Доведенный ее уговорами Василий, дождавшись, когда табак выйдет, засобирался к Ованесу. Прикупил курева, заодно, запинаясь и смущенно откашливаясь, спросил об Анатолии. Ованес не дал ему договорить:

– Я буду только рад, если вы сойдетесь. Правда, Ясаман говорит, что Анатолия не настроена на новый брак, но ты же знаешь женщин. Сегодня у них одно на уме, завтра – обратное. Дай ей время пообвыкнуться с этой мыслью. Там видно будет.
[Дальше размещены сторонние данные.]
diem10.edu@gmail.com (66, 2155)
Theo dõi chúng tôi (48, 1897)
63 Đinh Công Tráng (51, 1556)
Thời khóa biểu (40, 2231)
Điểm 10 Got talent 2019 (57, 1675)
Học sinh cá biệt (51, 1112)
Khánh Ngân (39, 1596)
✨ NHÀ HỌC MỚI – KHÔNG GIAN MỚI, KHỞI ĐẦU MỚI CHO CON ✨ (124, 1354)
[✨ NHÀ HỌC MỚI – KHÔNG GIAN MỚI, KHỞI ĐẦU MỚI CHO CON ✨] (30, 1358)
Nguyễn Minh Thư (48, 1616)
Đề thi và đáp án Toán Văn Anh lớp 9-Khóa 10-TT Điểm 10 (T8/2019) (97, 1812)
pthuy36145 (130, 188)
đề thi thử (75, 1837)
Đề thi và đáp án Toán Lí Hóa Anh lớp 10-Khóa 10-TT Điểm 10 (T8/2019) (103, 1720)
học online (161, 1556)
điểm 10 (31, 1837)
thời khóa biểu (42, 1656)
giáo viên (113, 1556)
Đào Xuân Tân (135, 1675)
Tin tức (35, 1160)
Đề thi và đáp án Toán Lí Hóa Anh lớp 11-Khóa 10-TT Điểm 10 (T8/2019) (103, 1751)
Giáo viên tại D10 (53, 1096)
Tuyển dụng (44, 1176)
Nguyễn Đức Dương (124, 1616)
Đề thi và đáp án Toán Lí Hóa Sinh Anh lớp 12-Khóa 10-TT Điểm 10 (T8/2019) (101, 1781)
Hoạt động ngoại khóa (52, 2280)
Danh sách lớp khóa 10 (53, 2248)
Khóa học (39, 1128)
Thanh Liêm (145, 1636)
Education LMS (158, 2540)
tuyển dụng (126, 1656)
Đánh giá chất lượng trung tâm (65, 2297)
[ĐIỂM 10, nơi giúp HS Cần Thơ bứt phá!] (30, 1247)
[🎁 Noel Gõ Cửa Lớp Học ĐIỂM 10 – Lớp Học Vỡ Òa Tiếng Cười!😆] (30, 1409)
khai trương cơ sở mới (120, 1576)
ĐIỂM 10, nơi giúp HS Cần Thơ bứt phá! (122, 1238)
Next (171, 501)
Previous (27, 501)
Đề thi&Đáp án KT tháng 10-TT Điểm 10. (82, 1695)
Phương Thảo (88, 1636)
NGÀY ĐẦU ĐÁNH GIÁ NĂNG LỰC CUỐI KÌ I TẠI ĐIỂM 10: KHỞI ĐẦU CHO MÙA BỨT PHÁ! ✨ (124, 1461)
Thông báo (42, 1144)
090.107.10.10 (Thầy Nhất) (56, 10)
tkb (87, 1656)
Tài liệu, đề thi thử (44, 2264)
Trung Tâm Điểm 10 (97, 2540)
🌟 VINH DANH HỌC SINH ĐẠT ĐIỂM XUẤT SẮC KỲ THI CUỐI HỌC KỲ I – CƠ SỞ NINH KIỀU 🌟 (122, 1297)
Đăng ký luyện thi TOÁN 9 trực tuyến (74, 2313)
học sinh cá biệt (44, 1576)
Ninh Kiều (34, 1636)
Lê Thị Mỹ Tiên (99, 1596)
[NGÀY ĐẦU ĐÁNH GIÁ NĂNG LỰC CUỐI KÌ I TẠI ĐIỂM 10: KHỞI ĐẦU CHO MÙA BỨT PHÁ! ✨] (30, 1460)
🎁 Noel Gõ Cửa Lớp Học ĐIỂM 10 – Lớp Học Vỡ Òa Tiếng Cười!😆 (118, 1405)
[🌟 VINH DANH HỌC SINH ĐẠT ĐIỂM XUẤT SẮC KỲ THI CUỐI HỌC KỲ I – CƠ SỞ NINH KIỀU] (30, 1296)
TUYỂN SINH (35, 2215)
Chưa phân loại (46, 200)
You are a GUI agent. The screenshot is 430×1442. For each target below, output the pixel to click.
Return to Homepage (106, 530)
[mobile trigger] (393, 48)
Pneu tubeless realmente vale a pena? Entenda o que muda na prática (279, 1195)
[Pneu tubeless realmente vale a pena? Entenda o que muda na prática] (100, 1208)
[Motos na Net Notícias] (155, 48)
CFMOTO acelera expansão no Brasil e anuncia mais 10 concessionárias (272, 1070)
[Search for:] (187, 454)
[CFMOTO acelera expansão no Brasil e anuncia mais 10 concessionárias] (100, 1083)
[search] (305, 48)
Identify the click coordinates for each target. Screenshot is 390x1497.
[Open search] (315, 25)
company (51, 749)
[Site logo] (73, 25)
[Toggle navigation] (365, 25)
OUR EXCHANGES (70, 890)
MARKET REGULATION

С того дня Василий часто заглядывал к Ованесу и Ясаман, поговорить о том о сем и в нарды перекинуться. Однажды он застал у них Анатолию, вежливо поздоровался, но та, отчего-то расстроившись, взяла у Ясаман соли и заторопилась уходить.

– Дочка, ты вроде жаловалась, что коса притупилась, попроси Василия наточить ее, – сделал попытку задержать ее Ованес.

– Спасибо, не надо, я уже наточила, – мягко отказалась Анатолия и направилась к входной двери.

– Упрямая, как ишак. Вся в своего отца, – дождавшись, когда она уйдет, развел руками Ованес.

– Она дочь своего отца, а я – сын своего. Посмотрим, кто кого, – хмыкнул Василий.

Ованес тогда хлопнул себя по коленям и рассмеялся. А теперь, пряча улыбку в бороду, наблюдал, как бликуют на солнце тщательно наточенное острие и отполированная до блеска рукоять косы, которую Василий нес на своем плече.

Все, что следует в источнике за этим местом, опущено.